Andy has arrived in LA for few days and Dish's
living room is now officially hotel central. Dish
and Andy make a food run and return with Bacon
Cheeseburgers from Jack in the Box around 3:00
AM. While we gorge ourselves on red meat and
drink more beer, Dish and Andy use my AOL account
to surf the better porn sites. As a cruel and
heinous consequence, I am inundated with Internet
Porn Spams for weeks to come (Memo to self: Kill
Dish and Andy). I somehow manage to put on my
jammies and pass out on the sofa some time before
dawn.
In the morning,
Jason -- being ten years old and not at all
familiar with the beauty of sleeping in -- is
wide-awake and on the prowl at 9:00 AM, which
means Andy and I are also awake. Somehow we
manage to convince Dish to wake up before mid
afternoon so Andy and I can act like tourists and
force him to walk down Hollywood Blvd with us.

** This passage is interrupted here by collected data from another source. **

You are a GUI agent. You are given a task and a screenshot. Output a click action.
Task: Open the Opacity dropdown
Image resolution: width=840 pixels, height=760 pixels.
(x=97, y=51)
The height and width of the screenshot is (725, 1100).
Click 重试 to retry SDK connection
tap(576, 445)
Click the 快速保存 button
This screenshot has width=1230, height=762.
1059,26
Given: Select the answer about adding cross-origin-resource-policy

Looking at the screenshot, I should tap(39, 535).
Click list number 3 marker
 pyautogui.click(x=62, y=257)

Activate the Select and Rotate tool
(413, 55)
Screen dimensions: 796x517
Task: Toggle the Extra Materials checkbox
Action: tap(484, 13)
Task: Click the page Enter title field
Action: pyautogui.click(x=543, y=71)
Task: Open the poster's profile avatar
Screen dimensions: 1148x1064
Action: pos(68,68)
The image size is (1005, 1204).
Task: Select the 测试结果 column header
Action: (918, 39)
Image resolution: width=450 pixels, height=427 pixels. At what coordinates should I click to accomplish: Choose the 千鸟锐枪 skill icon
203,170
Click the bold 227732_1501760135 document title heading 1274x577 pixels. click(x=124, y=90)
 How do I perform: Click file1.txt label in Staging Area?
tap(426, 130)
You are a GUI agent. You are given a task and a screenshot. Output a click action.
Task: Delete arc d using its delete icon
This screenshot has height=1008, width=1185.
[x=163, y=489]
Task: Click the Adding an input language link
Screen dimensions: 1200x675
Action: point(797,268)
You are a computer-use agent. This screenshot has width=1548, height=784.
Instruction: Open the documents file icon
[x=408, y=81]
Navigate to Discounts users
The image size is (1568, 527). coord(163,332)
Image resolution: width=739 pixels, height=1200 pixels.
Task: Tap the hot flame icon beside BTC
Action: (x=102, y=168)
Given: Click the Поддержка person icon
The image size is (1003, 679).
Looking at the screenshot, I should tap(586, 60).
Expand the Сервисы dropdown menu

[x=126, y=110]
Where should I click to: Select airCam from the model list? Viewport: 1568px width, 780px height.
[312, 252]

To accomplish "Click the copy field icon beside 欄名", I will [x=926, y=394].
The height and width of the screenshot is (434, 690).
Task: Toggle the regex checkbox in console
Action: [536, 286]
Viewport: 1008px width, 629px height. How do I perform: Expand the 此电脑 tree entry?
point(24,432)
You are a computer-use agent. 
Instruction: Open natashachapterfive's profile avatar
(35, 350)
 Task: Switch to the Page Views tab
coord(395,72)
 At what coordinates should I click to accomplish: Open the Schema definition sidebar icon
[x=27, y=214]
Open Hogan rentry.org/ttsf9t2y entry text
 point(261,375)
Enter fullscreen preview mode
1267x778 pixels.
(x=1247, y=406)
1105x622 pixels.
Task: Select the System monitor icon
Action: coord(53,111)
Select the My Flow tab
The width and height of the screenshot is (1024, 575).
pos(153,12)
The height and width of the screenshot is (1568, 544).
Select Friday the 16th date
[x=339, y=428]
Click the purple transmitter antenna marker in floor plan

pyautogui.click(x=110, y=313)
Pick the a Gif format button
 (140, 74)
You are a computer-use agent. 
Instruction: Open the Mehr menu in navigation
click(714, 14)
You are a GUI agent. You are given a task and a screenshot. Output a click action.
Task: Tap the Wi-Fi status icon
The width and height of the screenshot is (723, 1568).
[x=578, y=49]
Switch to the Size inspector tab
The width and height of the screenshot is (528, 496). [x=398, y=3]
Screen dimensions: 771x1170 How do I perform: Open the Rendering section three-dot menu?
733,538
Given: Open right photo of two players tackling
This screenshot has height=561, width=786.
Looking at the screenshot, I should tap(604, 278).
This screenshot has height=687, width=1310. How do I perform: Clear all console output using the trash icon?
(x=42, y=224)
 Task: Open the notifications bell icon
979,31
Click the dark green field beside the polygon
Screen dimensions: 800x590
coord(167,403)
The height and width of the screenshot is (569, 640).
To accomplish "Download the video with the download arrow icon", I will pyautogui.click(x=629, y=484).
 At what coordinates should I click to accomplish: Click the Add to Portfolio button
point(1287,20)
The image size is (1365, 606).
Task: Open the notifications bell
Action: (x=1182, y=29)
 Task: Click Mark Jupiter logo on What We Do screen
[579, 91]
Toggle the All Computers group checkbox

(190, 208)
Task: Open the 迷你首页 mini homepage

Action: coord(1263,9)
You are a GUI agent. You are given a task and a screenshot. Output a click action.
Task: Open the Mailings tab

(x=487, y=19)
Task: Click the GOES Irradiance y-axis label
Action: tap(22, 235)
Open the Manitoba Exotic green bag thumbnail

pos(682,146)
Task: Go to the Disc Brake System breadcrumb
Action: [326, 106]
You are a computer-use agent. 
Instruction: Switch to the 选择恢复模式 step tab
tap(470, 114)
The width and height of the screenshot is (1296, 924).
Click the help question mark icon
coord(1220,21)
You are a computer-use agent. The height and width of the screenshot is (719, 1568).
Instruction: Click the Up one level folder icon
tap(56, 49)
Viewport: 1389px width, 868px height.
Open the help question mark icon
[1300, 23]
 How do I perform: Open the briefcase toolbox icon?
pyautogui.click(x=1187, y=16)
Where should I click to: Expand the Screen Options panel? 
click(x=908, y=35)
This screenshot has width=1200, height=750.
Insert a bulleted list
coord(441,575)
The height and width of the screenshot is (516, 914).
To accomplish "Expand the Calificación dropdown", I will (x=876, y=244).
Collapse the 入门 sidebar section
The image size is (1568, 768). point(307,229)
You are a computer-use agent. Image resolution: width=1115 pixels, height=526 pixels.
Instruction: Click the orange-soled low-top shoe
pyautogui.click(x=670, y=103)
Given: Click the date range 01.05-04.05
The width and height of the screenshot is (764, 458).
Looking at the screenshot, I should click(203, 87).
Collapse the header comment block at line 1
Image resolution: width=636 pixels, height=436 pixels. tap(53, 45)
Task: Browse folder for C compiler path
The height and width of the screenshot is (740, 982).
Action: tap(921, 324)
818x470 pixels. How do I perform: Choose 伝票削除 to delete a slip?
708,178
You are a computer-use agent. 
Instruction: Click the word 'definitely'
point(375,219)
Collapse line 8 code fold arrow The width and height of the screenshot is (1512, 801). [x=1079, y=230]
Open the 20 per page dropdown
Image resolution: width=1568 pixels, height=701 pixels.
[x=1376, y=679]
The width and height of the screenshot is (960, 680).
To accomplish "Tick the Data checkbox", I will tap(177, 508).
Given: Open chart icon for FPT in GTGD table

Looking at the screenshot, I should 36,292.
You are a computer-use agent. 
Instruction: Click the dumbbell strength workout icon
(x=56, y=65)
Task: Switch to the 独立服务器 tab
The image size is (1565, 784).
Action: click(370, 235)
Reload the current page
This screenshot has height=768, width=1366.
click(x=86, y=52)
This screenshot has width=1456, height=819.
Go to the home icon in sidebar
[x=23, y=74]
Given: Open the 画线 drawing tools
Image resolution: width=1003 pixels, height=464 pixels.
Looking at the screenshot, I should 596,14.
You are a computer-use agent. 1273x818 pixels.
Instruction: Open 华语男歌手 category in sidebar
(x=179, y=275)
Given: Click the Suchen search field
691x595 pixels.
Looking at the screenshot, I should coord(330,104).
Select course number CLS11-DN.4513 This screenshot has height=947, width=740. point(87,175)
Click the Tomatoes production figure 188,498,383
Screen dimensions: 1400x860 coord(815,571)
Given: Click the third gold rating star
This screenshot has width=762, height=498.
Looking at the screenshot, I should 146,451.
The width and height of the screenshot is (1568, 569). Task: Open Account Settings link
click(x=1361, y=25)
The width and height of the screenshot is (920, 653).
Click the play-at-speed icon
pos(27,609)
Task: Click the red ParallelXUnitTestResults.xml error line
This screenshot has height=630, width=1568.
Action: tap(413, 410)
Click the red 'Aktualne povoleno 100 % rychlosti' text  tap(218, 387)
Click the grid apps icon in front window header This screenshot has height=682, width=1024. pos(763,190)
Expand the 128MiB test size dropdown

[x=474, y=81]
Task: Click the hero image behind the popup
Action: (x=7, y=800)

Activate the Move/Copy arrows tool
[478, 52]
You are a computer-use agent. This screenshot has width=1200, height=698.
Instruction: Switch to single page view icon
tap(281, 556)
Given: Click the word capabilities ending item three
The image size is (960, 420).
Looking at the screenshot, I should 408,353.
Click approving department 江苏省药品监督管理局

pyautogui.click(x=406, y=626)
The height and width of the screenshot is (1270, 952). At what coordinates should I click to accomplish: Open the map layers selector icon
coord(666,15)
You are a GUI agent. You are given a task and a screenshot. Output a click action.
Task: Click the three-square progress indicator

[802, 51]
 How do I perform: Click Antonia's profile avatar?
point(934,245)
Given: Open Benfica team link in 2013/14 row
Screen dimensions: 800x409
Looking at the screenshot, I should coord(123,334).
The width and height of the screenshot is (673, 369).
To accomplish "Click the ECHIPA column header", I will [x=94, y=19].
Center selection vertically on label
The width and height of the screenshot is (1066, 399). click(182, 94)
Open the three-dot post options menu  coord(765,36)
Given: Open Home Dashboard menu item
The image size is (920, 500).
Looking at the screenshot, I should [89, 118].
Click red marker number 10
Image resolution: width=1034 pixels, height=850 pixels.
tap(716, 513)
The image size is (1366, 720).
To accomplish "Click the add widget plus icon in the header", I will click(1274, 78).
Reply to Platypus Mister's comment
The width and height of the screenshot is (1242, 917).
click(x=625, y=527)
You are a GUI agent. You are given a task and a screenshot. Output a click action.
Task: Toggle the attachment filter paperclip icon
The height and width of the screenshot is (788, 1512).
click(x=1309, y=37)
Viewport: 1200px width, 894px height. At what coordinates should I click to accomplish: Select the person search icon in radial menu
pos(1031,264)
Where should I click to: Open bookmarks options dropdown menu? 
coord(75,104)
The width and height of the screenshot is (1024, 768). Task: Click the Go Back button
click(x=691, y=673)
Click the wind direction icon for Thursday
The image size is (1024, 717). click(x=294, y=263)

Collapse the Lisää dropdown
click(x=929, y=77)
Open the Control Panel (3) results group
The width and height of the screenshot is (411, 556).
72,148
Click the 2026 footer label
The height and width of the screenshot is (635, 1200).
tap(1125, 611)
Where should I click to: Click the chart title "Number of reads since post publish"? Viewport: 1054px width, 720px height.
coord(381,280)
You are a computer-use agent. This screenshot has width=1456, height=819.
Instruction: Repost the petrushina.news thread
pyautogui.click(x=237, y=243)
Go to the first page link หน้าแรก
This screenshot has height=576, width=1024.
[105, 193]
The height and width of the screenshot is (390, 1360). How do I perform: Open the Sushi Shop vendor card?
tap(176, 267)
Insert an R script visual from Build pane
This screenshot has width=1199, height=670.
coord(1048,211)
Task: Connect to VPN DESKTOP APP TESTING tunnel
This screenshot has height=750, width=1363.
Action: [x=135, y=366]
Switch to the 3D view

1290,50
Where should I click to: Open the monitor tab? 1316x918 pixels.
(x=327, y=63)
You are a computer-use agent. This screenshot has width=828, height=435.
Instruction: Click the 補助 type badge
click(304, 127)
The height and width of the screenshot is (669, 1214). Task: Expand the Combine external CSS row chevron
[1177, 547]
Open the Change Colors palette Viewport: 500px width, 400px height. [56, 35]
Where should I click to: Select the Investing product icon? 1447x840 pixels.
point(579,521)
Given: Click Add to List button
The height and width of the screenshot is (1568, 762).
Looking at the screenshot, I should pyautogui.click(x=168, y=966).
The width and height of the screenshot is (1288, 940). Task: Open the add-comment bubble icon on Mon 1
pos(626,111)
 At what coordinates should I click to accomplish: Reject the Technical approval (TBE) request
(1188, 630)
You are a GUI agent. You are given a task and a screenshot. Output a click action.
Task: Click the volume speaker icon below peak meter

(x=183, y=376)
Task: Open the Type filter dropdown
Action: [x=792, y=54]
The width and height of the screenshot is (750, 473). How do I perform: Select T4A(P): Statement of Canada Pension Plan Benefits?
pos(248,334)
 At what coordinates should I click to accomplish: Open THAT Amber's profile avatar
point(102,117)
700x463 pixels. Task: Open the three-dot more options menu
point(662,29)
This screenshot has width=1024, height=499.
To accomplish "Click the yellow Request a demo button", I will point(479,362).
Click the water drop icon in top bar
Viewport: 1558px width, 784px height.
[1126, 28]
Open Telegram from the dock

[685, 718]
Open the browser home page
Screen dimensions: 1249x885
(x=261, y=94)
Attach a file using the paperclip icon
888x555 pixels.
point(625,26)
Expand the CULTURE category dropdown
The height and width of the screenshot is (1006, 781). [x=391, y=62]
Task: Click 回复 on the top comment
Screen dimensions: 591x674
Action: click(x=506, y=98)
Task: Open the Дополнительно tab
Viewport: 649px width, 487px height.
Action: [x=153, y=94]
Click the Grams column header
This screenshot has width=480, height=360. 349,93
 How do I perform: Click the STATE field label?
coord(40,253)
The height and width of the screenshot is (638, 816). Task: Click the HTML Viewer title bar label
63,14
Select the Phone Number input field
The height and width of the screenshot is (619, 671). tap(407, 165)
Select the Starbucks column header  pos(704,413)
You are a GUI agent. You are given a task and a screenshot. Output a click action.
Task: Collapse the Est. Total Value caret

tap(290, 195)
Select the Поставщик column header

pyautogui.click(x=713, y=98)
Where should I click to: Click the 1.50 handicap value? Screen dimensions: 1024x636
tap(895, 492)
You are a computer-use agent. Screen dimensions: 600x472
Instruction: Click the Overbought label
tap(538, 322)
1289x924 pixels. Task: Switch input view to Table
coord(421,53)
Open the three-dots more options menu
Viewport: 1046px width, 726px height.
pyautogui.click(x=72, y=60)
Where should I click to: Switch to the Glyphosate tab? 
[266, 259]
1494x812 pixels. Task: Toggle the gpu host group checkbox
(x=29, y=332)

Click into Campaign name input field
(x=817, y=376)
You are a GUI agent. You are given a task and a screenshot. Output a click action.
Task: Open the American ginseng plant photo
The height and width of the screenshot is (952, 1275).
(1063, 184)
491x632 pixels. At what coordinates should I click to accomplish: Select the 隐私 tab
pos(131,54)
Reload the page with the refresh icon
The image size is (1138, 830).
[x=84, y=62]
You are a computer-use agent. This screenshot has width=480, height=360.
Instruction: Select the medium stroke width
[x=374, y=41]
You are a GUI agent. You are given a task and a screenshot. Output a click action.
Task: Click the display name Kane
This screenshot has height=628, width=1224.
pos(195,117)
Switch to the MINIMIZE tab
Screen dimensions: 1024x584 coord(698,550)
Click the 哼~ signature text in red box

For New Yorkers whove never actually seen
Hollywood Blvd. (also known as the Walk of Fame),
imagine walking up 14th Street if
someone had taken random entries from the phone
book and cemented plaques with those names into
the sidewalk every ten feet. While smoking a
cigarette in front of a costume store, Dish is
recognized and asked for his autograph, which for
some reason freaks him out a little bit, but I
think it's cute.
Later in the day
I am delivered into the loving arms of Nikki, the
Goddess of Rock. Nikki is responsible for taking
care of me until the weekend, and the high point
of our time together will be our trip to The
Pretty Ugly Club. On Wednesday, which has been
renamed Pretty Ugly Day, we spend our quality
time driving around, shopping, drinking, going to
the movies (I highly recommend Bowfinger, Nikki
and I give it two thumbs up!) and leaving weird
messages on Taimes answering machine. It
takes Nikki and I less than an hour to dress for
the club because our outfits have been
strategically planned days in advance. Nikki is
wearing a corset she paid something like $300 for
at Retail Slut, and a vinyl miniskirt. I am also
wearing a vinyl miniskirt (don't leave home
without one) with a black halter that makes my
breasts look like guided missiles. When it comes
to LA fashion, less is always more. Nikki's
corset is laced up so tight she's completely
unable to bend at the waist and can barely
negotiate her way into the car to drive to the
club. All the way to the Dragonfly I feel like
I'm going to throw up. I'm so excited to have my
"Rock and Roll Hollywood night" that
I'm practically ready to have a seizure.
The Pretty Ugly
club is the coolest club in LA. I know this,
because that's what people keep telling me.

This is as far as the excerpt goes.